▸ **Passage given**:
* * * * * * *

– CHRISTOPHER HYDE

The Renaissance Voices Spring concert Saturday night at Immanuel Baptist Church somehow reminded me of Wordsworth’s lines about the French Revolution: “Bliss was it in those days to be alive but to be young was very heaven…”

The program, cleverly put together by director Harold Stover, included works from the Renaissance, the a capella group’s specialty, songs by Schumann to celebrate his 200th birthday, a wonderful set of six by Paul Hindemith and sophisticated versions of old favorites from “The Great American Songbook.”

In their freshness and feeling for the coming of Spring, the season of love, the madrigals by British composer Thomas Weelkes (1575-1632), took first place, perhaps because they were written in a time when virtually everyone was young — the life expectancy being about 35 years. (Weelkes, who died at age 57, was an exception.)

* * * * * * *

▸ **Record extracts**:
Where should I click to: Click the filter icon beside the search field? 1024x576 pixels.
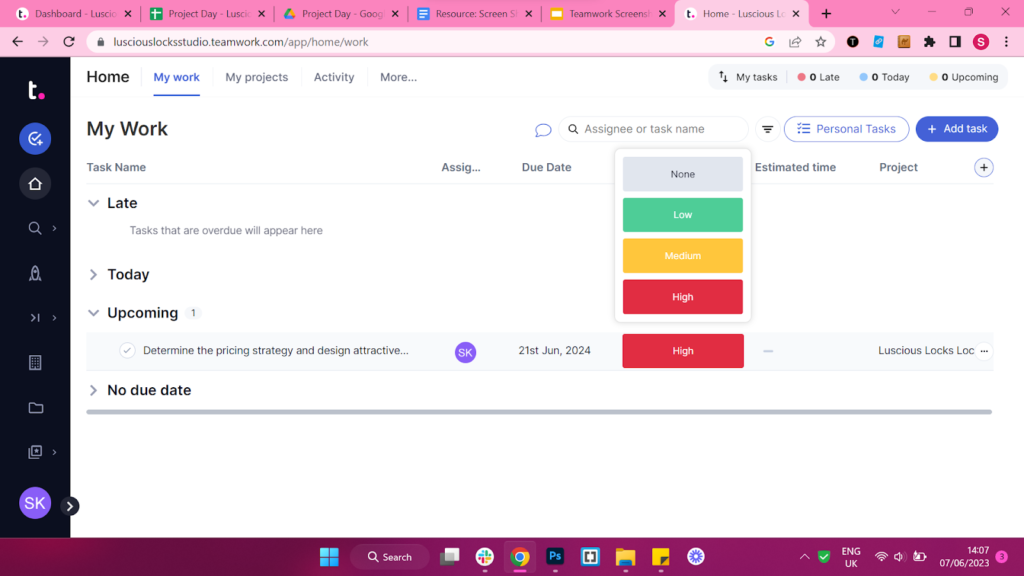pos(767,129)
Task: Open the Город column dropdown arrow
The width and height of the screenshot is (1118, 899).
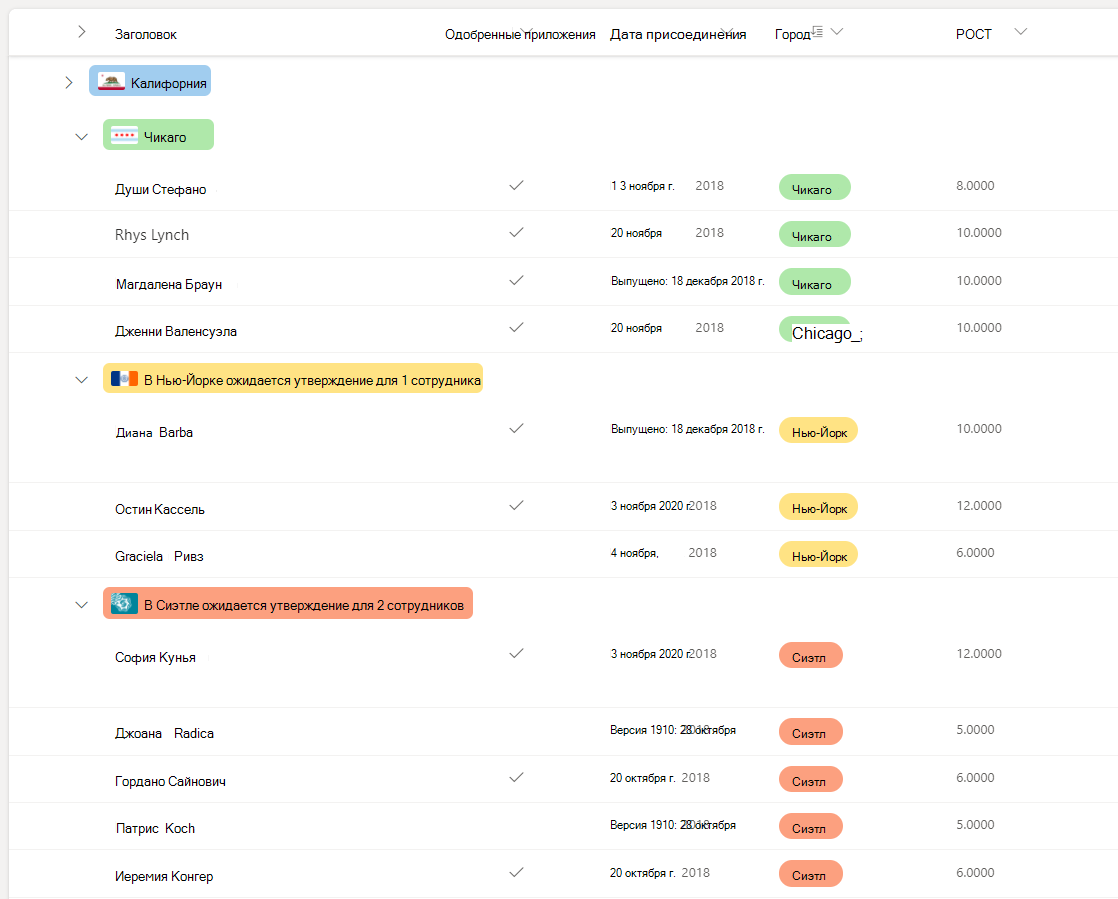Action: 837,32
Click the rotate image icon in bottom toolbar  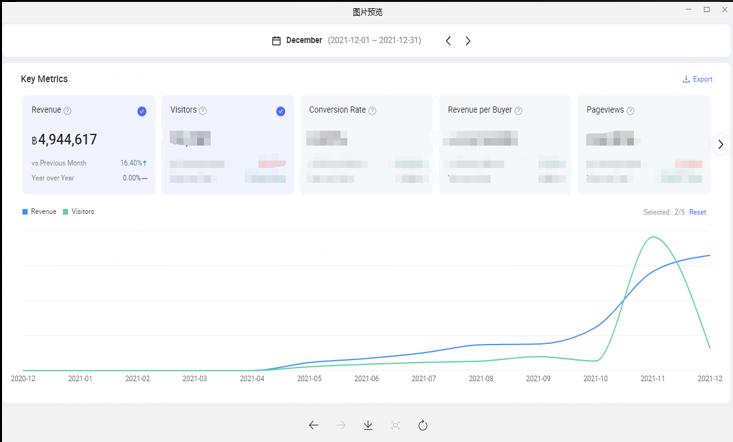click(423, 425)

* * * * * * *

▸ **Directive 1**:
In the concert review, who put the program together?
▸ **Directive 2**:
List every composer named in the concert review.
▸ **Directive 3**:
Reproduce the concert review verbatim from "The program, cleverly" to "was an exception.)".
The material comes from a different source than the concert review.

▸ **Exercise response 1**:
Director Harold Stover.

▸ **Exercise response 2**:
Schumann, Paul Hindemith, Thomas Weelkes

▸ **Exercise response 3**:
The program, cleverly put together by director Harold Stover, included works from the Renaissance, the a capella group’s specialty, songs by Schumann to celebrate his 200th birthday, a wonderful set of six by Paul Hindemith and sophisticated versions of old favorites from “The Great American Songbook.”

In their freshness and feeling for the coming of Spring, the season of love, the madrigals by British composer Thomas Weelkes (1575-1632), took first place, perhaps because they were written in a time when virtually everyone was young — the life expectancy being about 35 years. (Weelkes, who died at age 57, was an exception.)